— Required action —
Your answer needs to include each line of the records in which the string "will" can be found.

(Saved entries)
______________________________

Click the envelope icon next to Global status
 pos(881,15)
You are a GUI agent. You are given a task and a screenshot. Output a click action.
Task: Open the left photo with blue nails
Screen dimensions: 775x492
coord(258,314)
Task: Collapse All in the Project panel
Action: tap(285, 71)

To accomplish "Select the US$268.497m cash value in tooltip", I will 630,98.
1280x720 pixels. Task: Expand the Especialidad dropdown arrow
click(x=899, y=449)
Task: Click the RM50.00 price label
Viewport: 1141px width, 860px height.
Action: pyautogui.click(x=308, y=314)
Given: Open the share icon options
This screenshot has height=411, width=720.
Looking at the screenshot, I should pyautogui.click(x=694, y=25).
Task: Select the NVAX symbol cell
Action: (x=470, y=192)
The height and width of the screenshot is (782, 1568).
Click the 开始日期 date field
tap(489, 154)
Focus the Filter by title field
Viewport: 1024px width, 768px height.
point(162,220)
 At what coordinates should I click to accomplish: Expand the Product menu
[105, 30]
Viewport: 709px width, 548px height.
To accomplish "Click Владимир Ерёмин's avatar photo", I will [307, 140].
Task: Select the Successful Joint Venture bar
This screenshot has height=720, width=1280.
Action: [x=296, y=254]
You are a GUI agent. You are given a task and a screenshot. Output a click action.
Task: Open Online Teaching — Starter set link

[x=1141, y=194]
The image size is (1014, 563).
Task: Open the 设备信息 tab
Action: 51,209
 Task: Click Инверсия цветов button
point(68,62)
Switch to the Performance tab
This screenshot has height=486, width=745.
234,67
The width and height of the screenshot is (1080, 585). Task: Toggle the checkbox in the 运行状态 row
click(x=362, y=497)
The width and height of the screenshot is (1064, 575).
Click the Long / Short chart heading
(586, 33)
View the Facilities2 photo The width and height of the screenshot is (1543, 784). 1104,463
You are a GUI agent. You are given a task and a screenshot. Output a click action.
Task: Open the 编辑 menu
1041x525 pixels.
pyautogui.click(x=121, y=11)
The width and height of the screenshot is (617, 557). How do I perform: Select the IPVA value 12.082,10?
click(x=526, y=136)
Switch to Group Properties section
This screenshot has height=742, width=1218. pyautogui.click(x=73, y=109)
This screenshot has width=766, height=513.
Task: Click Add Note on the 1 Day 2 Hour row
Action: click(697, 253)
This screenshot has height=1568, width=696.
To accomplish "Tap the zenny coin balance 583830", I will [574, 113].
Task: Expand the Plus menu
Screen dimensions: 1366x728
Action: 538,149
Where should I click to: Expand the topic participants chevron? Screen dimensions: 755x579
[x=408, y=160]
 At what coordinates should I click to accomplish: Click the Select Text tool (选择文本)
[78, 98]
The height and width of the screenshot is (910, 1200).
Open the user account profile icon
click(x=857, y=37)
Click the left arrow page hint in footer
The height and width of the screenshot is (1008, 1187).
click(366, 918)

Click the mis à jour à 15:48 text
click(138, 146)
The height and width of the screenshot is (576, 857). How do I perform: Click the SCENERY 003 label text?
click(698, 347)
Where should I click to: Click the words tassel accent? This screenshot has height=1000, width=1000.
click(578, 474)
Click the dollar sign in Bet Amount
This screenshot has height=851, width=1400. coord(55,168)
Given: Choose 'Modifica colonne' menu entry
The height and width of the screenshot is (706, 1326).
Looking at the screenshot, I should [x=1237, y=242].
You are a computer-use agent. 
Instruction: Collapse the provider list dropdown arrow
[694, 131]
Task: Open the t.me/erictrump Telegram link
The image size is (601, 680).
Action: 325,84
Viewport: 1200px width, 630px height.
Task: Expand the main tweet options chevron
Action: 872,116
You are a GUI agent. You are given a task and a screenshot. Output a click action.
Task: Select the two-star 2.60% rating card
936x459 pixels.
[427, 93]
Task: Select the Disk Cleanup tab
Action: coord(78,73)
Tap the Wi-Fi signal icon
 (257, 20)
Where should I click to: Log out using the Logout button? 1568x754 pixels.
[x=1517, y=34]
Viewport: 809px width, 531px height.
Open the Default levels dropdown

______________________________

— Answer for this exercise —
To accomplish "Select the US$268.497m cash value in tooltip", I will 630,98.
To accomplish "Click Владимир Ерёмин's avatar photo", I will [307, 140].
To accomplish "Tap the zenny coin balance 583830", I will [574, 113].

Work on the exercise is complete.